Key Pebble internals:

Component Role
MemTable In-memory sorted structure (skiplist). All writes land here first.
WAL Sequential write-ahead log for crash recovery of in-flight MemTable data.
L0 SSTables Flushed MemTables. Sorted within each file but key ranges may overlap across files.
L1-L6 SSTables Compacted levels. Each level is partitioned into non-overlapping key ranges. Each level is approximately 10x the size of the previous.
Bloom Filters Per-SSTable bloom filters reduce disk reads for point lookups on non-existent keys.
Block Cache Frequently accessed data blocks are cached in memory to reduce disk I/O.
Compaction Background process that merges SSTables from one level into the next, removing duplicates, expired MVCC versions, and deleted entries.

MVCC Integration

CockroachDB keys are encoded with MVCC timestamps, producing keys of the form <key>/<timestamp>. Pebble stores these in sorted order, meaning all versions of a key are adjacent. During compaction, Pebble can garbage-collect MVCC versions older than the GC TTL, reclaiming disk space.

Why Pebble (not RocksDB)

CockroachDB originally used RocksDB but built Pebble to:

  • Eliminate CGo overhead and the complexity of managing a C++ dependency from Go.
  • Gain tighter control over compaction heuristics, especially MVCC-aware garbage collection.
  • Implement CockroachDB-specific features such as range tombstones (for efficient large-range deletions) and ingest-based external file loading (used for IMPORT and backup restore).

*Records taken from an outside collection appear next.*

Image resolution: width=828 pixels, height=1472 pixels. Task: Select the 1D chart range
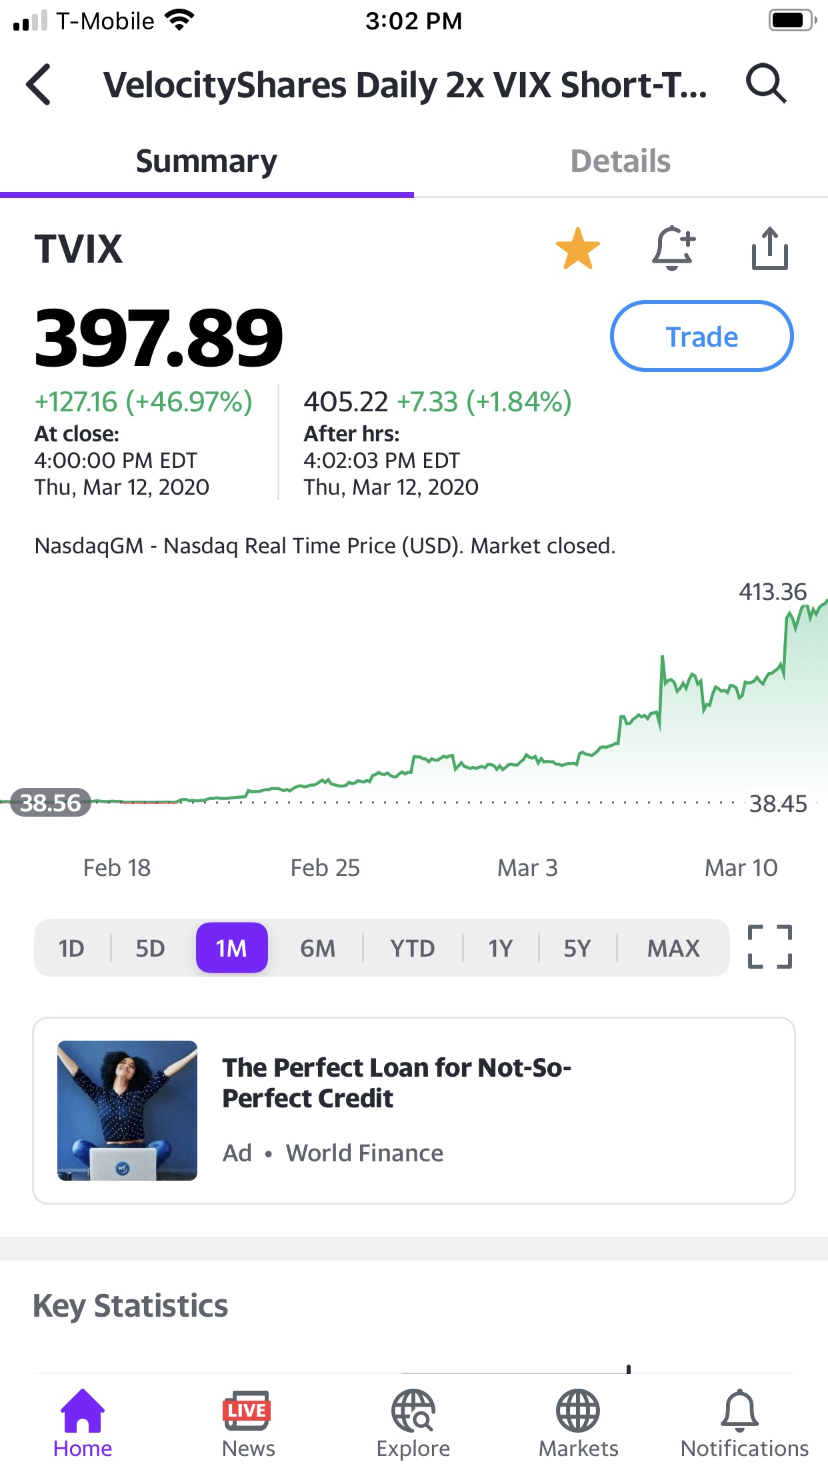pos(71,948)
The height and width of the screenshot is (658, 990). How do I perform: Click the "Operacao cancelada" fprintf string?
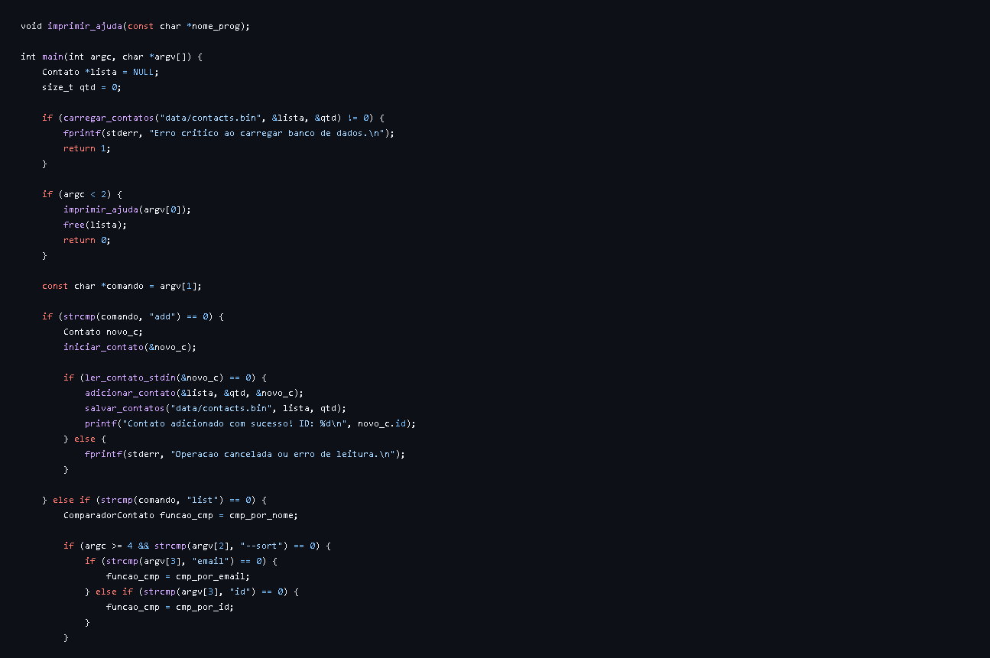(282, 454)
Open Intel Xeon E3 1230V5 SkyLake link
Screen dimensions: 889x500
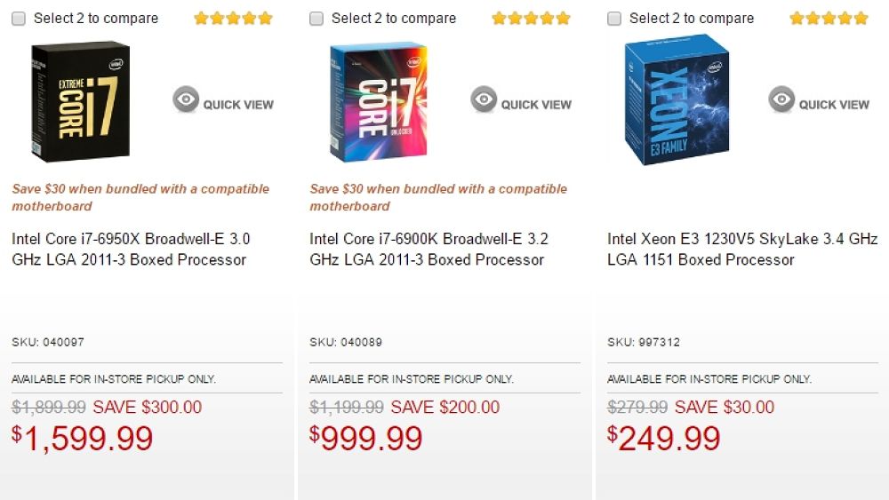[741, 250]
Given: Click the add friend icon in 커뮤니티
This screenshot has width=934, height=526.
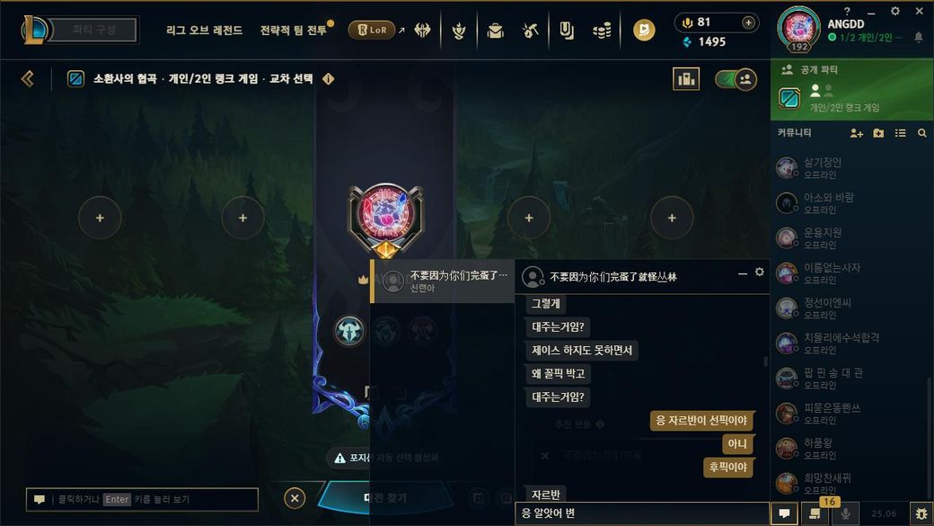Looking at the screenshot, I should [857, 133].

Data Flow: End-to-End Write Path

The following diagram traces a single-row INSERT from client to persistent storage:

sequenceDiagram
    participant C as SQL Client
    participant GW as Gateway Node<br/>(TxnCoordinator)
    participant LH as Leaseholder<br/>(Range R1)
    participant F1 as Follower Replica
    participant F2 as Follower Replica
    participant P as Pebble (LH disk)

    C->>GW: INSERT INTO orders (id, total) VALUES (42, 99.5)
    GW->>GW: Parse + optimize SQL<br/>Convert to KV put
    GW->>LH: BatchRequest (KV put for key /Table/51/1/42)
    LH->>LH: Acquire range lease<br/>Check timestamp cache
    LH->>LH: Write MVCC intent to Pebble
    LH->>F1: Raft Propose (intent write)
    LH->>F2: Raft Propose (intent write)
    F1-->>LH: Raft Ack
    F2-->>LH: Raft Ack
    LH-->>GW: Write intent stored (majority)
    GW->>GW: Record txn status = COMMITTED
    GW->>LH: Resolve intent (commit)
    LH->>P: Write committed MVCC value<br/>Clear intent
    LH-->>GW: Intent resolved
    GW-->>C: Query OK, 1 row affected

Replication Topology Patterns

Single-Region (3 replicas)

Suitable for applications that need HA within one region. Tolerates one node failure.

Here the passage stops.